┌─ Material provided

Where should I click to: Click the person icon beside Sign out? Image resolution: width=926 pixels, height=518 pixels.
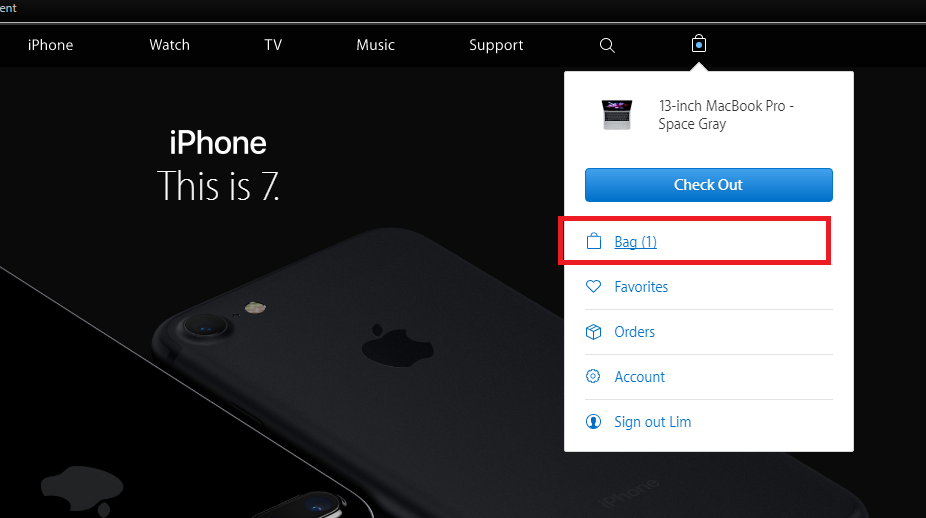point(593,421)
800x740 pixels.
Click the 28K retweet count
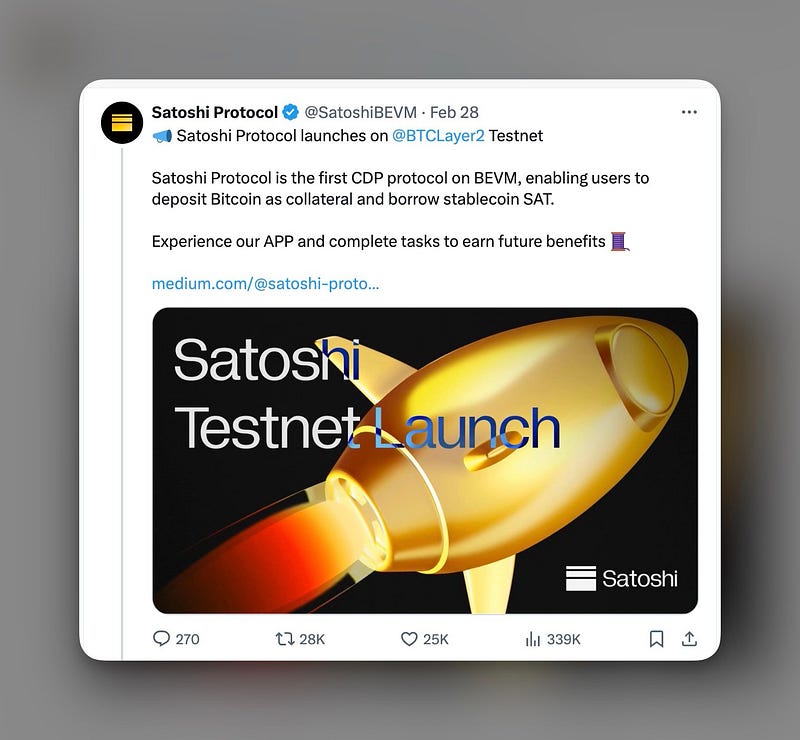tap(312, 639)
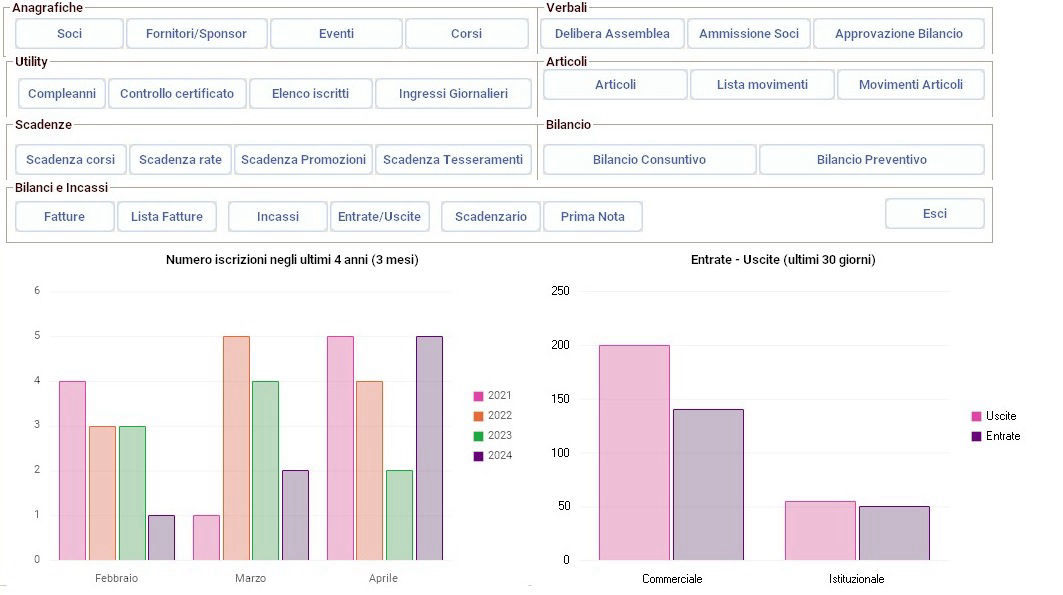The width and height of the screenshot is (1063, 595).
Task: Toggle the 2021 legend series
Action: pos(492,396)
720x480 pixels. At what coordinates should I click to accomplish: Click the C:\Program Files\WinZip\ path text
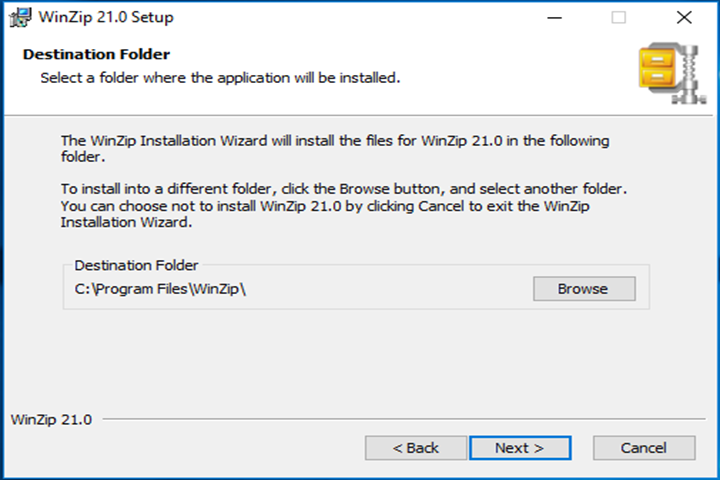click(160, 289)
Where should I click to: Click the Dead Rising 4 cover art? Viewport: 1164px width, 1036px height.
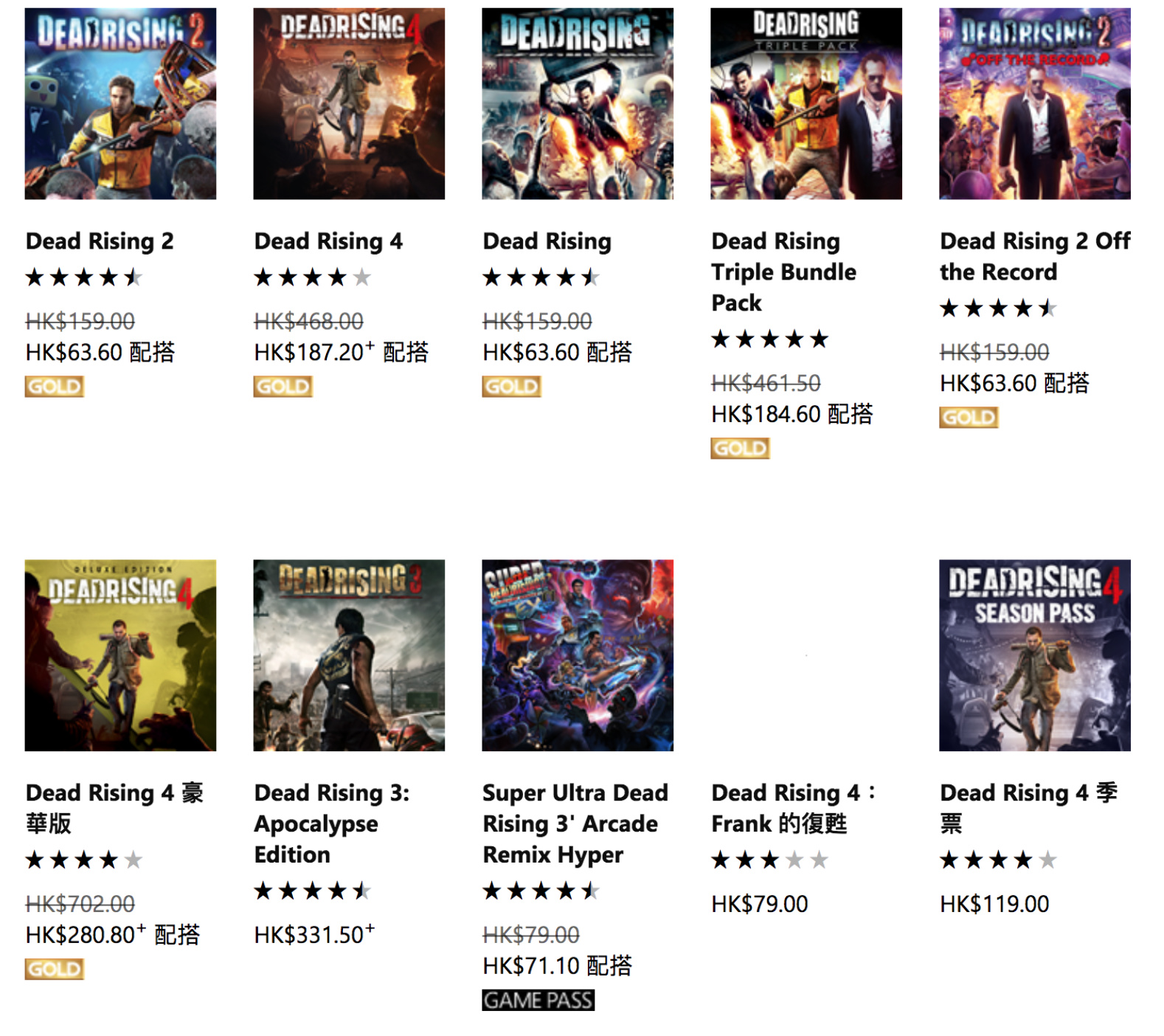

└─

### Work instruction
Extract the run of lines beginning with the line that holds "800x740 pixels." and ending at the last line of the data, inclusive. Exclude any pictures from the copy.

### Solved problem
800x740 pixels.
Click the 28K retweet count
tap(312, 639)
The width and height of the screenshot is (1063, 595).
Task: Toggle the 2021 legend series
Action: pos(492,396)
720x480 pixels. At what coordinates should I click to accomplish: Click the C:\Program Files\WinZip\ path text
click(160, 289)
Where should I click to: Click the Dead Rising 4 cover art? Viewport: 1164px width, 1036px height.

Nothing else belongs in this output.